Given entries |
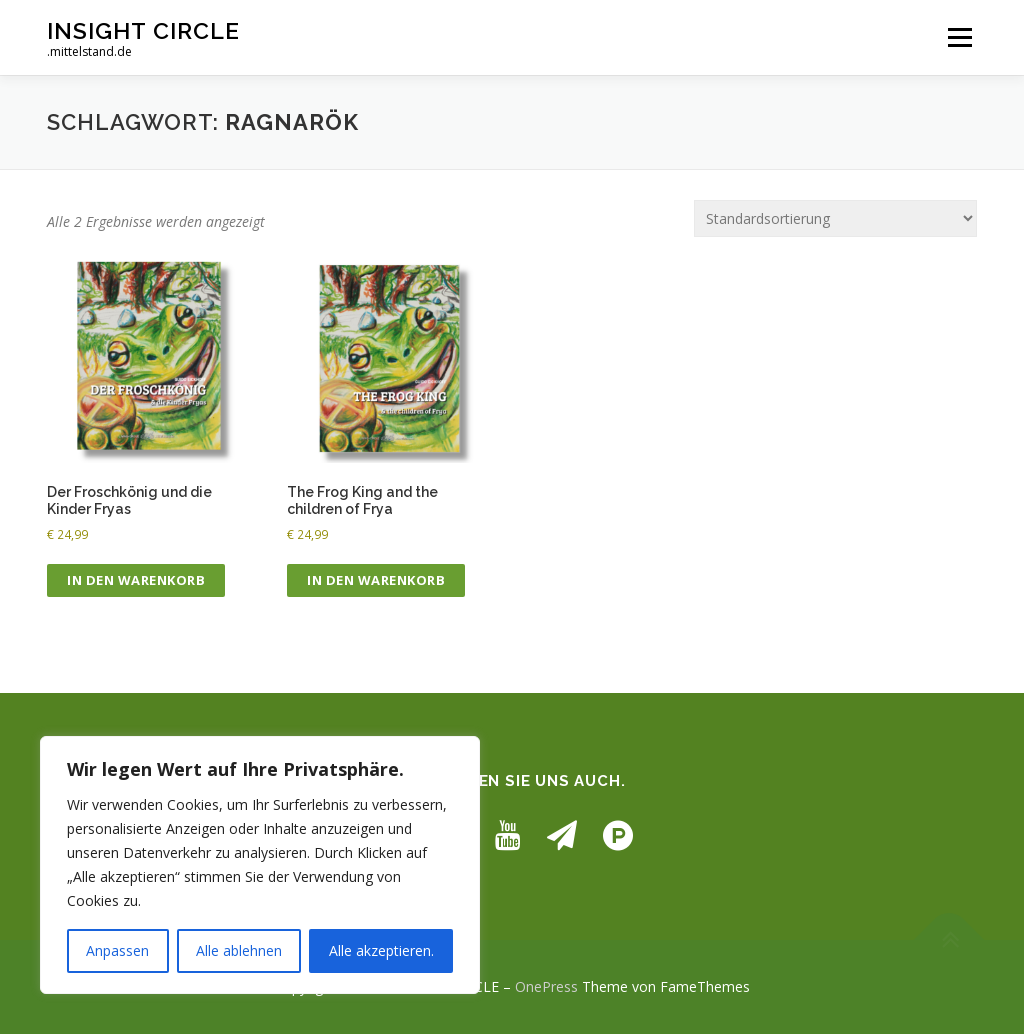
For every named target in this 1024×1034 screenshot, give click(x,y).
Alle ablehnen (239, 950)
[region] (260, 865)
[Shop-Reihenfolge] (835, 218)
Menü (959, 37)
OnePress (546, 986)
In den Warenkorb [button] (136, 580)
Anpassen (117, 950)
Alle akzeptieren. (381, 950)
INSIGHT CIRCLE (143, 30)
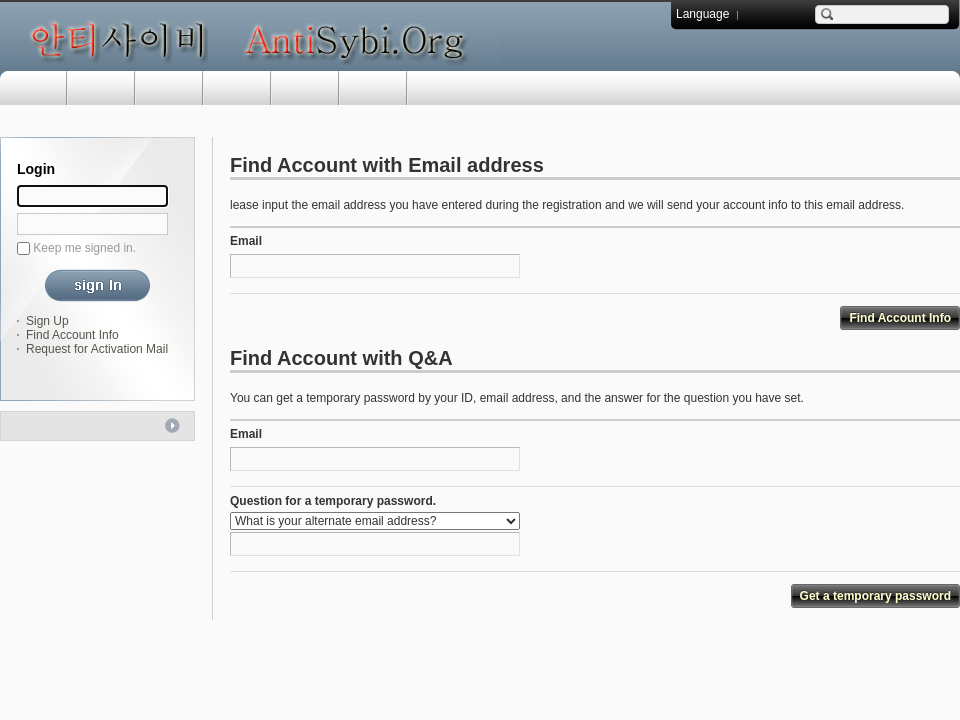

What the exercise asks | Can you rewrite every line of the items above, requests included, with each answer coordinate raised by 74? Leave the pictures out.

Expected answer |
For every named target in this 1024×1034 screenshot, give click(x,y).
Alle ablehnen (313, 1024)
[region] (334, 939)
[Shop-Reihenfolge] (909, 292)
Menü (1033, 111)
OnePress (620, 1060)
In den Warenkorb [button] (210, 654)
Anpassen (191, 1024)
Alle akzeptieren. (455, 1024)
INSIGHT CIRCLE (217, 104)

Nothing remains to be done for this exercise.